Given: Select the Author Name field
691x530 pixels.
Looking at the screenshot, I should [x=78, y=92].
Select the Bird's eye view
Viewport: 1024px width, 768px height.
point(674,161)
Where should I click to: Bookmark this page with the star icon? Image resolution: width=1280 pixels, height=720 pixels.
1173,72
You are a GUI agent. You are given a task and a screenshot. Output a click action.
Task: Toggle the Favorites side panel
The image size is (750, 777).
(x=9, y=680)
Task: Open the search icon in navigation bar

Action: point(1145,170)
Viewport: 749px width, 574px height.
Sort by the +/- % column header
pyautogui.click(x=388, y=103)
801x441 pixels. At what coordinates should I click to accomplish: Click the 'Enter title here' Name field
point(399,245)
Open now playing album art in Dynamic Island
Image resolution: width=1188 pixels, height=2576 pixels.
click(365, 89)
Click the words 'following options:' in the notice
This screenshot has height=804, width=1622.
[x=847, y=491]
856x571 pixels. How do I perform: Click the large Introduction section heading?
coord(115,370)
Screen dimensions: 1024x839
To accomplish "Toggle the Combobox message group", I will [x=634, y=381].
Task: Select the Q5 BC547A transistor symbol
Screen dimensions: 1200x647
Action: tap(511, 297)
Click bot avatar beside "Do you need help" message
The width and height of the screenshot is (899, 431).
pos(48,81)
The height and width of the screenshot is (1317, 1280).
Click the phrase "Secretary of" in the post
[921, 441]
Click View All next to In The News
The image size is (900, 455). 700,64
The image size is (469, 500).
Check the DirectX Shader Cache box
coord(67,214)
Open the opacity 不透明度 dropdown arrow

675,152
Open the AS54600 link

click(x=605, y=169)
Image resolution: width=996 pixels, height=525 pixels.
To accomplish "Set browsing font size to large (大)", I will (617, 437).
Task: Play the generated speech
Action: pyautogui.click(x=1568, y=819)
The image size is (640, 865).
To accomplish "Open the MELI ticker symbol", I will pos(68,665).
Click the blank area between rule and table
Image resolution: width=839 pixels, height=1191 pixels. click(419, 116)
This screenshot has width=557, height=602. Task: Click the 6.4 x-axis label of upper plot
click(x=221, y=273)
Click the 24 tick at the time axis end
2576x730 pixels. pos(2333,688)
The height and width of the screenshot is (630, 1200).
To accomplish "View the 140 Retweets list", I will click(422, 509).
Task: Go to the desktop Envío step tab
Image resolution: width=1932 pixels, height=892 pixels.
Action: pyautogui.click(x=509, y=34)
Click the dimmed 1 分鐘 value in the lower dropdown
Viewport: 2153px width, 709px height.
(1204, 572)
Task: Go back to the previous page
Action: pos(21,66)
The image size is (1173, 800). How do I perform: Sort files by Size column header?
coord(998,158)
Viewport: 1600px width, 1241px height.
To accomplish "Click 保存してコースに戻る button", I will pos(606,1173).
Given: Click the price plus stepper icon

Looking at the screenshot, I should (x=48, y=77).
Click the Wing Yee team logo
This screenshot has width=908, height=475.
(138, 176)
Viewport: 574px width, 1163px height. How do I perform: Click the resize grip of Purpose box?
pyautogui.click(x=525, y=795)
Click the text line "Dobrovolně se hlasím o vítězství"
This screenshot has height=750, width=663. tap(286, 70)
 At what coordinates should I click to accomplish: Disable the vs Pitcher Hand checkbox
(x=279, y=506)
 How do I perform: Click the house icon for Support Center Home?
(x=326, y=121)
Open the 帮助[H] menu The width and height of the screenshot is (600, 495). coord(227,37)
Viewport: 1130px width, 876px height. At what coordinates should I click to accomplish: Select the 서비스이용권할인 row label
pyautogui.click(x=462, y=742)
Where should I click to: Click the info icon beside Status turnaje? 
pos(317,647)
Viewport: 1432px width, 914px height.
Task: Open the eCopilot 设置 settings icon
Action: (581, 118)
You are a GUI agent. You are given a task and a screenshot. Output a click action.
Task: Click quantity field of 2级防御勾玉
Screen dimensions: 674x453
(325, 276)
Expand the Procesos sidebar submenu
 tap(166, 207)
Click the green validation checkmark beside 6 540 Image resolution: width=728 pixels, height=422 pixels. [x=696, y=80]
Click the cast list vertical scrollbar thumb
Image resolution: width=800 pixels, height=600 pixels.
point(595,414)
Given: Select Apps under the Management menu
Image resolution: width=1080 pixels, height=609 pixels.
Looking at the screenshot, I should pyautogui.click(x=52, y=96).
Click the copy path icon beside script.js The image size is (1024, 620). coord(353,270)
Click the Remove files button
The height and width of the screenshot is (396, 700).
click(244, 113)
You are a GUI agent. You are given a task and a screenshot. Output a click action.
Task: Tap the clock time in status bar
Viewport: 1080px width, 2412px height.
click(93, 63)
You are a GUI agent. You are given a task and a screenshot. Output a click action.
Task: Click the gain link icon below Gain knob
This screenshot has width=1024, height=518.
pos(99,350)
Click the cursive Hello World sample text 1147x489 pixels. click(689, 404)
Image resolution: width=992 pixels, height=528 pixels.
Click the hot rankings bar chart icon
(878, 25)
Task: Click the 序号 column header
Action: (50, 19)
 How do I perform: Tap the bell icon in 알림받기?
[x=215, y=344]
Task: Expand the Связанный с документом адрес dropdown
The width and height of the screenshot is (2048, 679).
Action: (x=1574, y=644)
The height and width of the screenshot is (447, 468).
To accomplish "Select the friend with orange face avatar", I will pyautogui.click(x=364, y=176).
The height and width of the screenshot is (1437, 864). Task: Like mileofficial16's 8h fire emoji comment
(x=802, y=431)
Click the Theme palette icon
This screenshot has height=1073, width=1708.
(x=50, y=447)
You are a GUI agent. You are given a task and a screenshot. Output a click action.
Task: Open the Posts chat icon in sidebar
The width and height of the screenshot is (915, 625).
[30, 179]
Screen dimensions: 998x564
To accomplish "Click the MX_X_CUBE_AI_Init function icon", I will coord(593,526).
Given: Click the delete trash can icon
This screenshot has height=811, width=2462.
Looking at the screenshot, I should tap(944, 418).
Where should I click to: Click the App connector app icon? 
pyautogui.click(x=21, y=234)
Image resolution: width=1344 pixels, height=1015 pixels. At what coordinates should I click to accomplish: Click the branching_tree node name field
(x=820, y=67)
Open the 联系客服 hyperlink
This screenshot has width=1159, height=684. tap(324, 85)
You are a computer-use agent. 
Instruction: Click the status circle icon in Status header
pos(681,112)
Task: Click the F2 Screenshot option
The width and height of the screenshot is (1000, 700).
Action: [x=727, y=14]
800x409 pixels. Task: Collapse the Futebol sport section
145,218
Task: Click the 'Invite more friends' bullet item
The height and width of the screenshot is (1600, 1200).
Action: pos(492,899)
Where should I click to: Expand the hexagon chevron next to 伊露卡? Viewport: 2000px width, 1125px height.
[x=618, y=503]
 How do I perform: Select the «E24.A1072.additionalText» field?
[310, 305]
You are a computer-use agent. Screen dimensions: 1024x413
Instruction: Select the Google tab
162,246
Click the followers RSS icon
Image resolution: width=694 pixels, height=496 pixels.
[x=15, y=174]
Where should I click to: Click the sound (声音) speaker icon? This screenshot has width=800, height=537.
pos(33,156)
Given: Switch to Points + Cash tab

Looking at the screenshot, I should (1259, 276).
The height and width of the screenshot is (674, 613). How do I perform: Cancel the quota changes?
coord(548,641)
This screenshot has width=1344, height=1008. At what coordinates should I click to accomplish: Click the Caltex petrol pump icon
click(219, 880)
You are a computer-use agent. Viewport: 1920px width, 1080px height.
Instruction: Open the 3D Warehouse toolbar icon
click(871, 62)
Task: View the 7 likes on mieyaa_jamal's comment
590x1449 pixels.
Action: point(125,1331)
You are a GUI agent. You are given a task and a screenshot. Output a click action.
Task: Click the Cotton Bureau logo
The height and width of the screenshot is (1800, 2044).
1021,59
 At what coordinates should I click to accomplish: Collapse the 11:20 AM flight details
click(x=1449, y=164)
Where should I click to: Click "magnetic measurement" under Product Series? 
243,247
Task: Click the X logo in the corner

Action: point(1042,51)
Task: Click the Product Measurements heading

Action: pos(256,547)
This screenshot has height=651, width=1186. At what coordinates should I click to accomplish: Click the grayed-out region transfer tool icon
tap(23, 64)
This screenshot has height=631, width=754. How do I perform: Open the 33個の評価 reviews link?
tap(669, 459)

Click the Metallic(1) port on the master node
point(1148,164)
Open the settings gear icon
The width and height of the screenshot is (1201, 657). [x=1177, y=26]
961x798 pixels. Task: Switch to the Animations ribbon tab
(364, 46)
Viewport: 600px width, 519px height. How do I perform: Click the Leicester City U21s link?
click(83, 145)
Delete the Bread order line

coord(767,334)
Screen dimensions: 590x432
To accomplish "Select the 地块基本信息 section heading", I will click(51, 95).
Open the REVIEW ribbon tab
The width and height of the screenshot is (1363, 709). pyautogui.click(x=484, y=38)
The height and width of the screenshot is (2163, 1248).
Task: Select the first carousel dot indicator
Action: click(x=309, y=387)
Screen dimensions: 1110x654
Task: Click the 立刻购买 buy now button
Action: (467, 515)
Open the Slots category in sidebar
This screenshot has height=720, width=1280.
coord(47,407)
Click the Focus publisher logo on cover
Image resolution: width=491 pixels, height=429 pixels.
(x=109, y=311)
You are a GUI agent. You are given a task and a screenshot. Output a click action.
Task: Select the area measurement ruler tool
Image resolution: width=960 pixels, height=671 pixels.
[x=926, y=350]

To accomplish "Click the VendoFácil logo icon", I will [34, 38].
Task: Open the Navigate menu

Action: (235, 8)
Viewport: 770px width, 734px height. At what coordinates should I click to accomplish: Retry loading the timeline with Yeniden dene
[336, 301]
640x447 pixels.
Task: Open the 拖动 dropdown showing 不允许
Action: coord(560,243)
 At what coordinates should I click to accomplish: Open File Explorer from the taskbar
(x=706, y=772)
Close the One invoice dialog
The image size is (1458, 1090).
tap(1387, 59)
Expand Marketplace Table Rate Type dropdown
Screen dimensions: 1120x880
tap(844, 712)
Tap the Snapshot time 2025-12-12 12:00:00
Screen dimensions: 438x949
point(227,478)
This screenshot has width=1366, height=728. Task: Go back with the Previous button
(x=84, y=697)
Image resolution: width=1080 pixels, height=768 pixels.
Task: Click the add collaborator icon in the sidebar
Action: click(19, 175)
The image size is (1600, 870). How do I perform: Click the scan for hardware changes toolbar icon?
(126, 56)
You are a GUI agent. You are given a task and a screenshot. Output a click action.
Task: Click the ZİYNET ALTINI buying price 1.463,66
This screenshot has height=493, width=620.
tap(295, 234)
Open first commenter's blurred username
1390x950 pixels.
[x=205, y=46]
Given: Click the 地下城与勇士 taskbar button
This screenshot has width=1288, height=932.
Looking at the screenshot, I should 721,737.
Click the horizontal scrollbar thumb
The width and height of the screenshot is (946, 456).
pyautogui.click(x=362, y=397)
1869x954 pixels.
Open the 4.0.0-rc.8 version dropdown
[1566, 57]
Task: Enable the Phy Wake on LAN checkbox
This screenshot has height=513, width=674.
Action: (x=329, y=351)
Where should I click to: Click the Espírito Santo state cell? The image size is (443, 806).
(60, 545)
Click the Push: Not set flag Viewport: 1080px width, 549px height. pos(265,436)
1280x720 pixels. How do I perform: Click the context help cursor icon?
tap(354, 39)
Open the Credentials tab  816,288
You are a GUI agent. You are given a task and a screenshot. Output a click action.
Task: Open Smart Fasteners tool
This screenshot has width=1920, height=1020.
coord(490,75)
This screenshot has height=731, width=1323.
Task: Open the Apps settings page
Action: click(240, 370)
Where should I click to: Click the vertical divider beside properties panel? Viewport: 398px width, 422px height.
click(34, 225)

------------------------------------------------------------------------

Work item: Which lines in the records above hold the string "symbol"? Copy each of them.

Answer box:
Task: Select the Q5 BC547A transistor symbol
To accomplish "Open the MELI ticker symbol", I will pos(68,665).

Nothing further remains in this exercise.